Deriving the gradient hidden to hidden weights for backpropagation through time in a reccurent neural network

Question

I'm currently working on deriving the the gradients of a simple recurrent neural networks weights with respect to the loss to update the weights through backpropagation. It's a super simple network, so the derivative isn't the challenge, it's figuring out what exactly $\frac{\partial h_1}{\partial W_{hh}}$ is. When $h_1$ is the first hidden node and has no $W_{hh}$ coming into it from a previous node what happens here? Is there something that is supposed to be connected to $h_1$ (other than $x_1$ through $W_{xh}$)?

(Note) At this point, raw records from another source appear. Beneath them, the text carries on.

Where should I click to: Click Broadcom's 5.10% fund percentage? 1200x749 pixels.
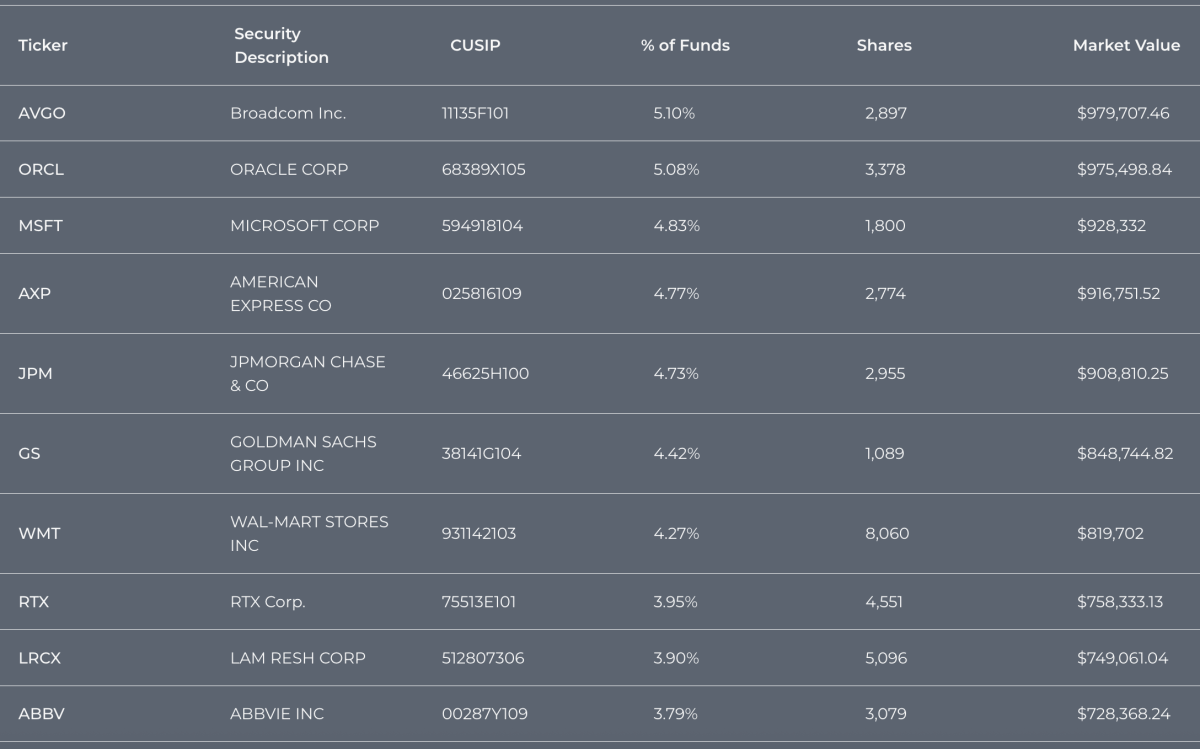[673, 113]
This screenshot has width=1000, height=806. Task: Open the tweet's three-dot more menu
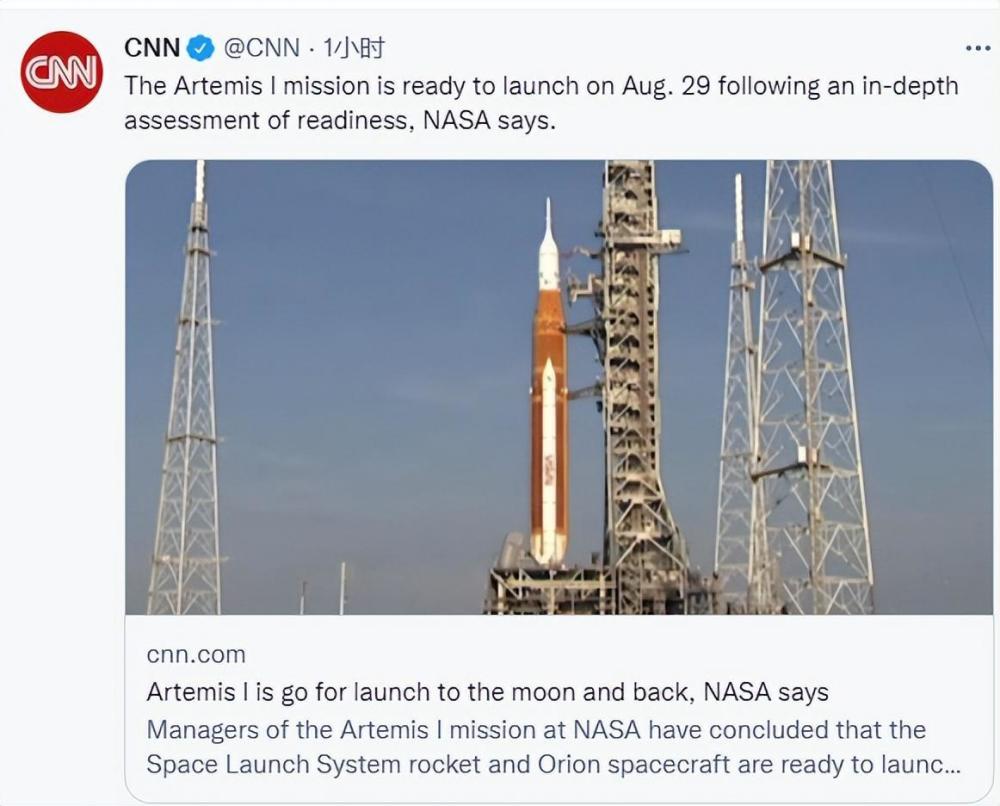point(976,47)
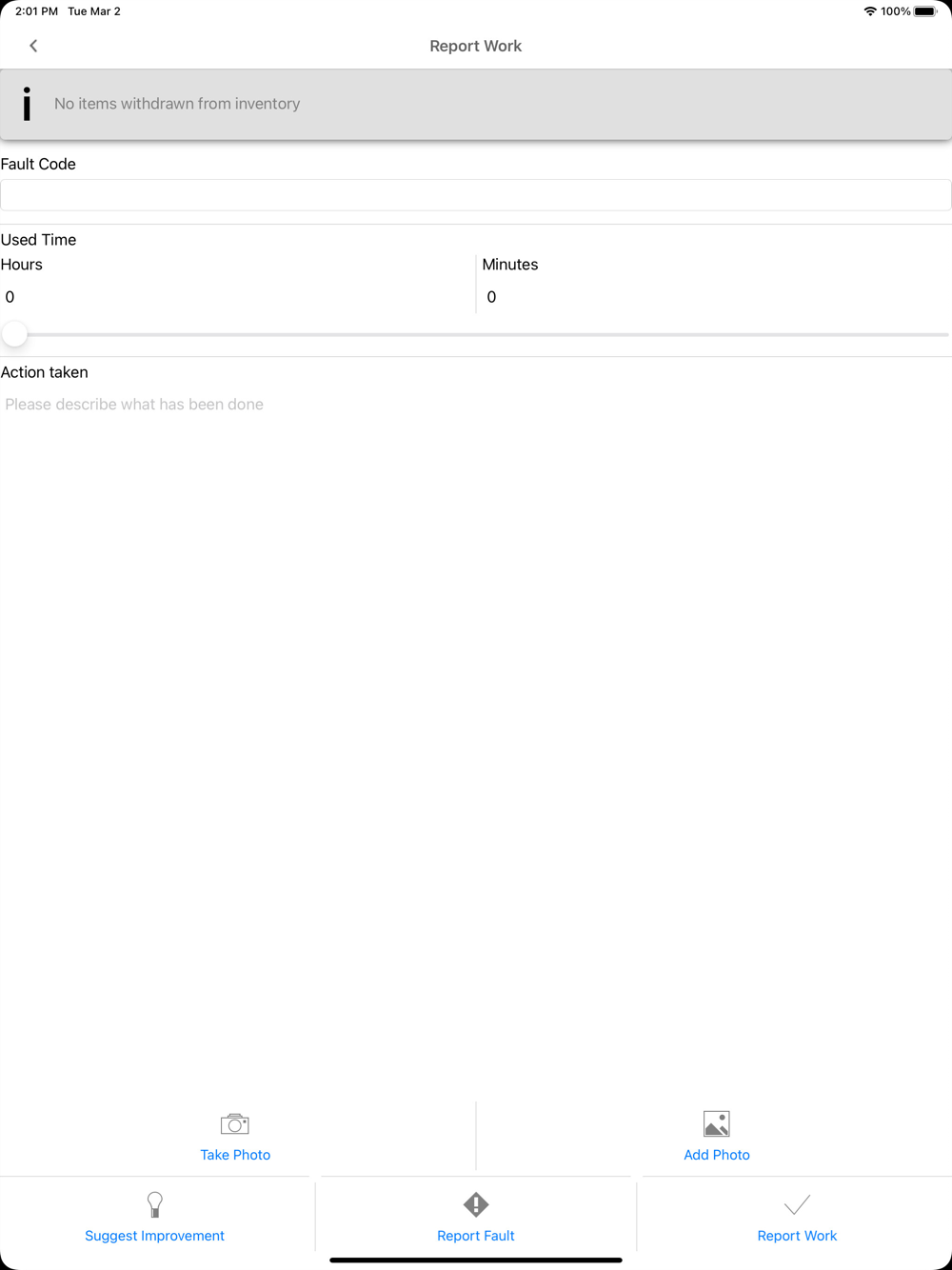952x1270 pixels.
Task: Tap the info icon in inventory banner
Action: click(x=27, y=104)
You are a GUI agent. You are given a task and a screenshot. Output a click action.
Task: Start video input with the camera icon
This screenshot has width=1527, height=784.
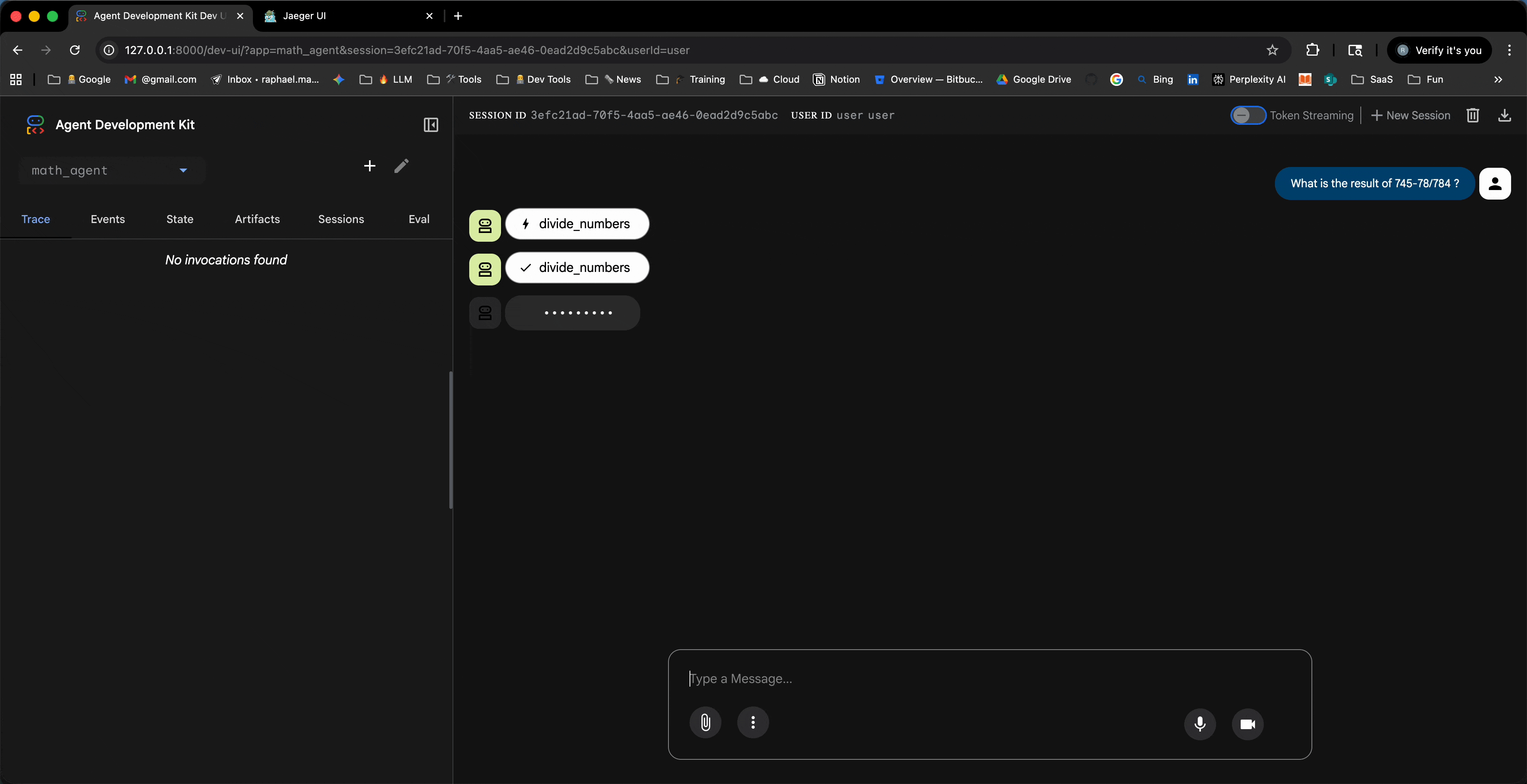pos(1247,724)
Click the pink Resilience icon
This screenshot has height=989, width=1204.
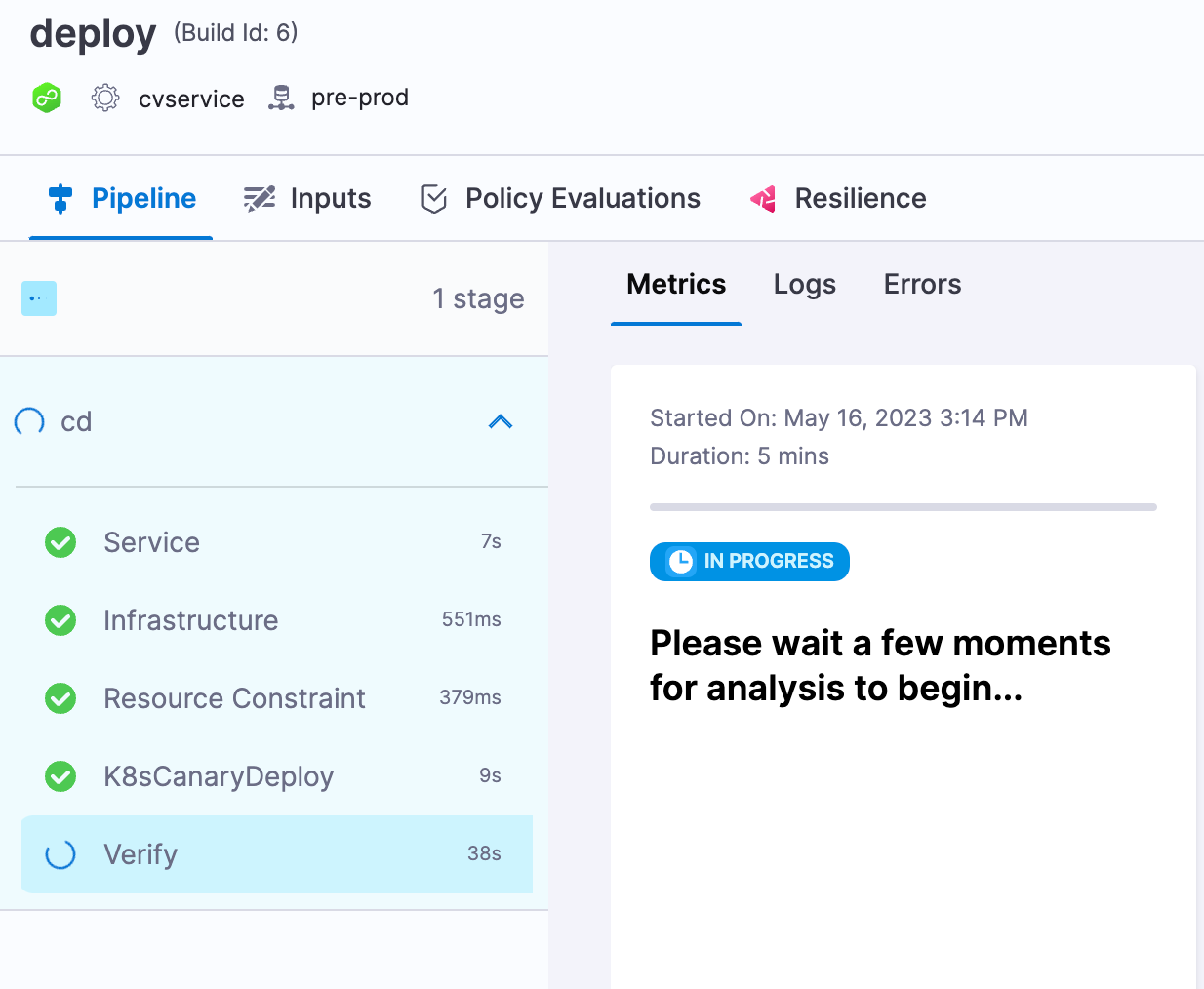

Below is the gradient I'm looking at for reference and I'm looking for the very last term when $k=1$.

Answer 1

Derivative of unrelated variables

If $h_1$ is no function of $W_{hh}$ (which is the case for the first time-step), then $$\frac{\partial h_1}{\partial W_{hh}} = 0$$ This will then lead to the whole summand for $k=1$ being $0$ and we could rewrite it as

$$\frac{\partial L}{\partial W_{hh}}=\sum_t^T\sum_{k=2}^{t+1}\ldots$$

(Note the $k=2$ part, here).

The first time-step

So why not just simply start with $k=2$?
Because based on the link you gave, the first timestep is $t=0$:

NOTE: At the first time step, t=0, there are no previous outputs, so they are typically assumed to be all zeros.

This means that $$h_1 = f_h(X_1, h_0)$$ but $$\frac{\partial h_0}{\partial W_{hh}} = 0$$ This is the reason, that the sum in the derivative starts at $k=1$ and not $k=0$.